What is your creative process like? Is it more organized & session based or more sporadic and fleeting?
More sporadic. The general process though is that something will affect me, and then I will have a basic idea and a key word or phrase which will bring some sort of physical sensation that gives me a sense of the rhythm. Then I enjoy taking walks and finding the rest of the words for verses and choruses. For “Mockingbird”, I walked a trail in the Rockies, which was beautiful but also very demanding. It required calculated thinking at times and allowed, or encouraged really, non-linear thinking at other times. It was so great for the writing process.........and the trail even served as a metaphor. It should probably get a writing credit.
What is your current big goal? What does the future hold/what are you working towards right now?

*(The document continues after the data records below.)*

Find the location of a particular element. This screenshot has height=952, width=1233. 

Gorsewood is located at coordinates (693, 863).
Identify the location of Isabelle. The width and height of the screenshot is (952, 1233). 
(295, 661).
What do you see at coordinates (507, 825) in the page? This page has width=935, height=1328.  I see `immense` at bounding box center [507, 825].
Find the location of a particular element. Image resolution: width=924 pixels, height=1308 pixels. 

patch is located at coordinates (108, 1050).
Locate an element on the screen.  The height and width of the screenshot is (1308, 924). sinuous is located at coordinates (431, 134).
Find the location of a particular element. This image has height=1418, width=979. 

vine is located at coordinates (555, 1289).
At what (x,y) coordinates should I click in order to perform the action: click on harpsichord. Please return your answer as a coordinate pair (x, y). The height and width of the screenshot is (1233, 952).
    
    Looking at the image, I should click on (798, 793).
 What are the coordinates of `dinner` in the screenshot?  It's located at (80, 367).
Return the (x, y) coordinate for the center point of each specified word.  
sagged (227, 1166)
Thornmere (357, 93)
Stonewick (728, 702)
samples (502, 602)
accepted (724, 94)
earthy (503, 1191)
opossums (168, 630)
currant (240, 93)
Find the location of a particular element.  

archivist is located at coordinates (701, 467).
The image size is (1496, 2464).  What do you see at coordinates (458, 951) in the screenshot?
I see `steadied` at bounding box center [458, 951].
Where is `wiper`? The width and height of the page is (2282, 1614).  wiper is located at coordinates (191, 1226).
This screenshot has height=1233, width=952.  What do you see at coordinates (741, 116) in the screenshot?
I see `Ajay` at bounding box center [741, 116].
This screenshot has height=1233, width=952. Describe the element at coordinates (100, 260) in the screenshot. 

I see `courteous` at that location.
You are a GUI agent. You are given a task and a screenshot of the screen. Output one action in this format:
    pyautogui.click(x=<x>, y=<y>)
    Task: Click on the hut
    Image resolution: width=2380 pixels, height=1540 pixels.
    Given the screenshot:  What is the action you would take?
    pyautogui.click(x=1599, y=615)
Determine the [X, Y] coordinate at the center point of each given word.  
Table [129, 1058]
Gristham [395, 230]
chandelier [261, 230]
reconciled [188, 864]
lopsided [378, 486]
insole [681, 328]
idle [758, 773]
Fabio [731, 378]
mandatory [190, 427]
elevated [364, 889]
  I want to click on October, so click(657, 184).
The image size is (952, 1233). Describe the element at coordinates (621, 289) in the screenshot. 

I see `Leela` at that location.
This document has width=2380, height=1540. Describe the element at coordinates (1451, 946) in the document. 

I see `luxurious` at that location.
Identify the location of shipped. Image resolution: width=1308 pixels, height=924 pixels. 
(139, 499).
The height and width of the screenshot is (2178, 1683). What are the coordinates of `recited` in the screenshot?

I would really love to get back to some live performances next year, maybe in spring at coffeehouses, if I can find any. I’m also having a lot of fun lately revisiting, organizing and appreciating the stuff I did years ago with my friend Jack and our band. Always got my mind on whenever I might get back to Milwaukee and we can create some more. I also have a couple friends who left behind parts of songs with hopes I might find a way to complete them which I feel very honored to be trusted with and hope to finish those songs soon. And I am always enjoying inspiration and playing around with some new stuff of my own, following that wherever it takes me.
Thanks so much to you and everyone at Yarn Bomb for the great things you are doing to support the creative spirit.